• [TASK TO CARRY OUT] Copy, from the material below, each line where "computer" shows up.

• [EXCERPTED DATA]
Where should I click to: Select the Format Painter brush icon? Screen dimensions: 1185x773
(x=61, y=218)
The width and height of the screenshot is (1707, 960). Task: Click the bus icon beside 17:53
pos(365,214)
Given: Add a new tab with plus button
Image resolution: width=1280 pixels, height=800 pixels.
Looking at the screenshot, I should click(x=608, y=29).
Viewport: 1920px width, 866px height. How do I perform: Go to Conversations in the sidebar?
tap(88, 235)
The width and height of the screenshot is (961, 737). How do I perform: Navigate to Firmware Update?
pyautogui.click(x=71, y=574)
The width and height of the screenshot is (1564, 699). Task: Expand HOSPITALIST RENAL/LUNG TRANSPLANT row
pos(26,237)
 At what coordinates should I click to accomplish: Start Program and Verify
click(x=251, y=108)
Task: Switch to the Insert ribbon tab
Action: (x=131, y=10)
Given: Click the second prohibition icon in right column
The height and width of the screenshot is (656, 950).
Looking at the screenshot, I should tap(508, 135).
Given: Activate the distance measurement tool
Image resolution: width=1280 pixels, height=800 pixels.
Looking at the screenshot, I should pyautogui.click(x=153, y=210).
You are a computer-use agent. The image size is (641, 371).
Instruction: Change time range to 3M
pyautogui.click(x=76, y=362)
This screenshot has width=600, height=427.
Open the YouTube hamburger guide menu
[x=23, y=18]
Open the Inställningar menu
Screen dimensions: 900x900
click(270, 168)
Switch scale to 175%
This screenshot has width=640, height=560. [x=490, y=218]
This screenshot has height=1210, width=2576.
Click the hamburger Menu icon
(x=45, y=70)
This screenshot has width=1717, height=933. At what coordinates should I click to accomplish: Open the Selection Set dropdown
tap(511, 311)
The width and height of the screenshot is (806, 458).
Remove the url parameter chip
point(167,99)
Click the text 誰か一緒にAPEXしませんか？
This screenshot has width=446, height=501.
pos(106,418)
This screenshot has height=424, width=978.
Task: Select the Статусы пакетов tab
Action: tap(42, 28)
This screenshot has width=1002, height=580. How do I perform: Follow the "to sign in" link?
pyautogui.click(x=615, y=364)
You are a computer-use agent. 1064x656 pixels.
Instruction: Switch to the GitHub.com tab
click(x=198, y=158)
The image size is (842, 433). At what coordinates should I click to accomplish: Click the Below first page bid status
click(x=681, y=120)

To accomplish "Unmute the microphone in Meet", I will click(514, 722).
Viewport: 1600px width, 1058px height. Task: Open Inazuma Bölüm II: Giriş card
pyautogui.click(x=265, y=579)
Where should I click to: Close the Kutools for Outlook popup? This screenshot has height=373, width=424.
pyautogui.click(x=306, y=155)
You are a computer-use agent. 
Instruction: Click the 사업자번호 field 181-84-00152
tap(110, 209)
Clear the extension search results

• [PROBLEM SOLUTION]
You are a computer-use agent. The image size is (641, 371).
You are a computer-use agent. 1064x656 pixels.
You are a computer-use agent. 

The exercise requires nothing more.